PROPOSED ENGLISH VERNACULAR NAME. False-form beetles. DIAGNOSIS: Head ventrally with deeply recess grooves for receiving antennal bases; mandibular scrobe nearly effaced, delimited by row of short setae; mentum and submentum fused; antennal scape partially visible in dorsal aspect. Anterior coxal cavities closed, median coxal cavities conjunct, metepimeron visible. Abdomen with 6 visible sterna, sternum II with medial emargination on posterior edge. Male parameres long, nearly of same length (more or less symmetrical, or not), glabrous or setose, not balteate; phallobase bonnet-shaped. CLASSIFICATION: According to the Maddison Lab at Tucson (Ober, 2002), Pseudomorphini occupies a position in the higher Carabidae, within the Harpalinae. The male genitalic median lobe has a bonnet-like base as in the lebiomorphs, yet their accompanying parameres are large and nearly symmetrical, as in basal carabid lineages.
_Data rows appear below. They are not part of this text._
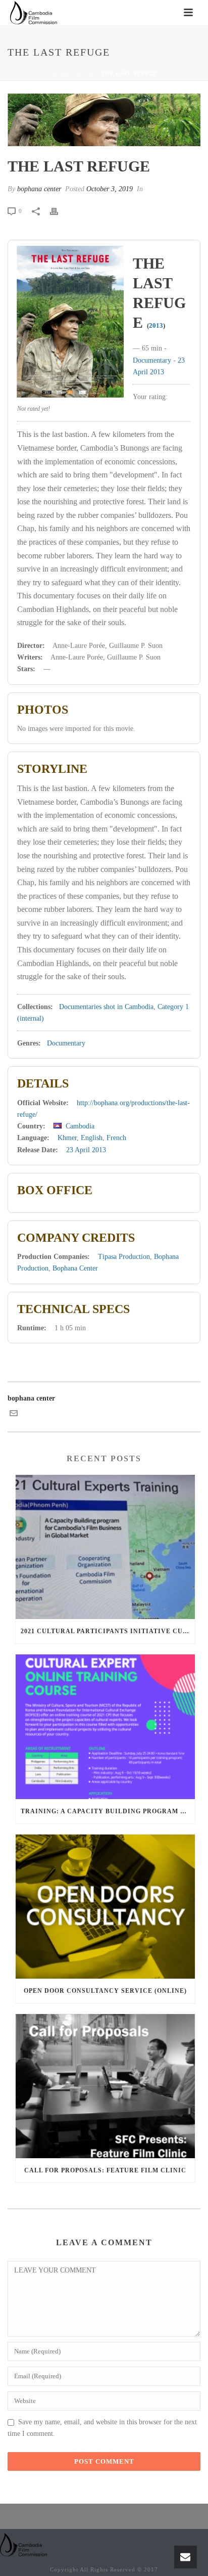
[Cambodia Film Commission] (23, 2544)
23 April (78, 1150)
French (116, 1138)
Although most pseudomorphine lineages are without setae on the parameres, as in the more derived carabids, members of several genera in both the Western and Eastern Hemispheres have one to several short setae, as in some primitive lineages of the family. This is also true for some members of other more derived lineages such as Orthogonius, Graphipterus, and some Panagaeini. Both DNA sequences and way of life suggest that the orthogonines and pseudomorphines are related; orthogonines are termitophilous. However, all known lineages of Pseudomorphini have been so highly selected for life with ants (and possibly termites) that external structures do not help in finding more normal carabid relatives. Erwin (2007) suggested that the Tribe Xenaroswellianini might be in some way be related to Pseudomorphini; see also Notman (1925) and Baehr (1992, 1997). Pseudomorpha Kirby 1825 (Figs 1, 7, 13, 15, 16)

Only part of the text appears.